Three East Carolina University College of Education faculty members spent Jan. 18 at NASA’s Johnson Space Center in Houston, Texas, learning about simulations for astronaut training and vehicle design.

Daniel Dickerson, Patricia Slagter Van Tryon and Abbie Brown from the Department of Mathematics, Science and Instructional Technology Education toured several NASA project areas: the rapid prototype lab developing and testing controls for the Orion spacecraft; the space vehicle mockup facility that includes full-scale simulations of the International Space Station and Orion; the Human Exploration Research Analog that allows teams to experience spending days and weeks on an isolated space station; and the neutral buoyancy lab containing a massive pool with a replica of a portion of the space station that allows astronauts to practice walking in a weightless environment.

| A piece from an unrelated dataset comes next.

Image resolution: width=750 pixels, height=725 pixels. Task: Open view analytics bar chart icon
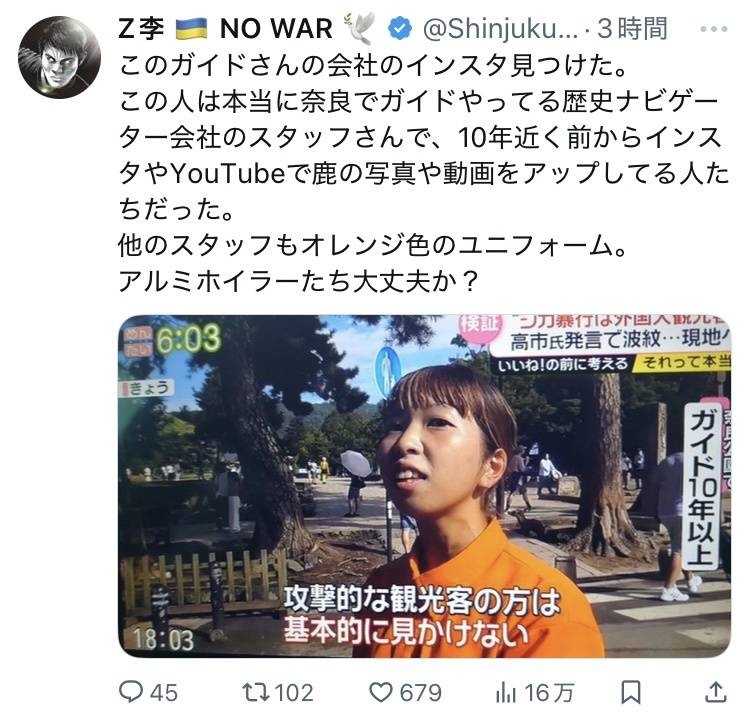tap(506, 692)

From left to right, ECU faculty members Patricia Slagter Van Tryon, Abbie Brown and Daniel Dickerson stand in front of the Orion vehicle mockup at NASA’s Johnson Space Center in Houston. (contributed photo)

From left to right, ECU faculty members Patricia Slagter Van Tryon, Abbie Brown and Daniel Dickerson stand in front of the Orion vehicle mockup at NASA’s Johnson Space Center in Houston. (contributed photo)

As part of the visit, Brown and Slagter van Tryon were “rocketed back to earth” through a simulation. Re-entering the earth’s atmosphere – from 200 mph eventually to 20 mph – was made real through intense sound effects and video displays, Brown said.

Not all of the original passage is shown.